*Text to read*:
----
Single by Loretta Lynn

from the album Coal Miner's Daughter
- B-side: "The Man of the House"
- Released: October 5, 1970
- Recorded: October 1, 1969
- Studio: Bradley's Barn, Mount Juliet, Tennessee
- Genre: Country;
- Length: 3:00
- Label: Decca
- Songwriter: Loretta Lynn
- Producer: Owen Bradley

Loretta Lynn singles chronology
| "You Wanna Give Me a Lift" (1970) | "Coal Miner's Daughter" (1970) | "I Wanna Be Free" (1971) |

= Coal Miner's Daughter (song) =

1970 single by Loretta Lynn

"Coal Miner's Daughter" is a song written and recorded by American singer-songwriter Loretta Lynn. Considered Lynn's signature song, it was originally released as a single in 1970 and became a number one hit on the Billboard country chart. It was later released on an album of the same name. Produced by Owen Bradley, the song tells the story of Lynn's coal-mining father in rural Kentucky during the Great Depression. Lynn, who was born in 1932 and experienced the Great Depression as a child, also describes her childhood and the circumstances she was raised in during those years.
----
*Information shown*:
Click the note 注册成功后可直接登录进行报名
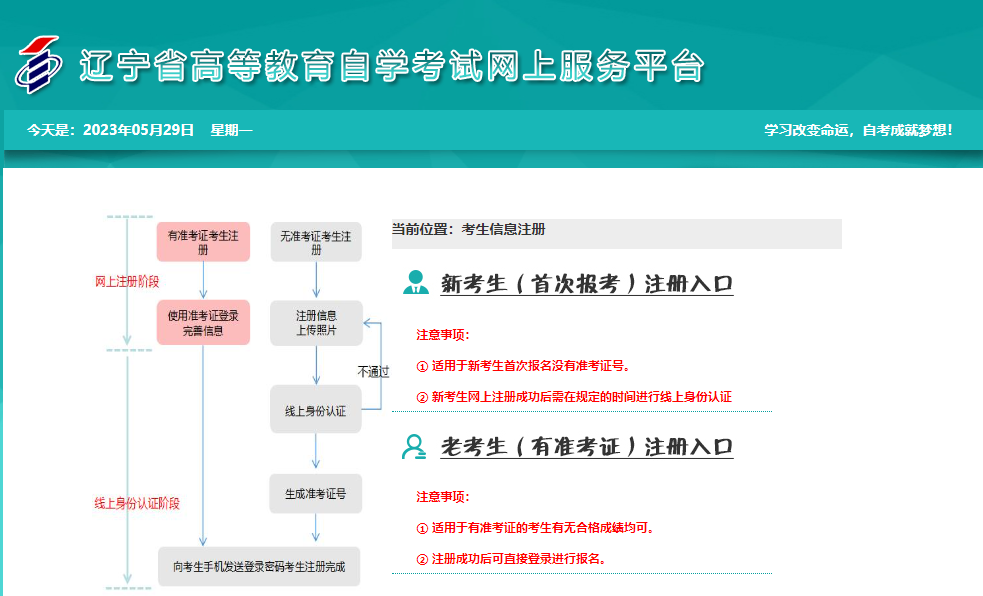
----
*Tasks*:
#1 From the article on "Coal Miner's Daughter," copy the passage from "Loretta Lynn singles" to "during those years.".
#2 Answer these questions using the article on "Coal Miner's Daughter":
(a) At which studio was the song recorded?
(b) What song was the B-side of the single?
(c) In what year was Loretta Lynn born?

*The solutions*:
#1
Loretta Lynn singles chronology
| "You Wanna Give Me a Lift" (1970) | "Coal Miner's Daughter" (1970) | "I Wanna Be Free" (1971) |

= Coal Miner's Daughter (song) =

1970 single by Loretta Lynn

"Coal Miner's Daughter" is a song written and recorded by American singer-songwriter Loretta Lynn. Considered Lynn's signature song, it was originally released as a single in 1970 and became a number one hit on the Billboard country chart. It was later released on an album of the same name. Produced by Owen Bradley, the song tells the story of Lynn's coal-mining father in rural Kentucky during the Great Depression. Lynn, who was born in 1932 and experienced the Great Depression as a child, also describes her childhood and the circumstances she was raised in during those years.

#2
(a) Bradley's Barn, Mount Juliet, Tennessee
(b) "The Man of the House"
(c) 1932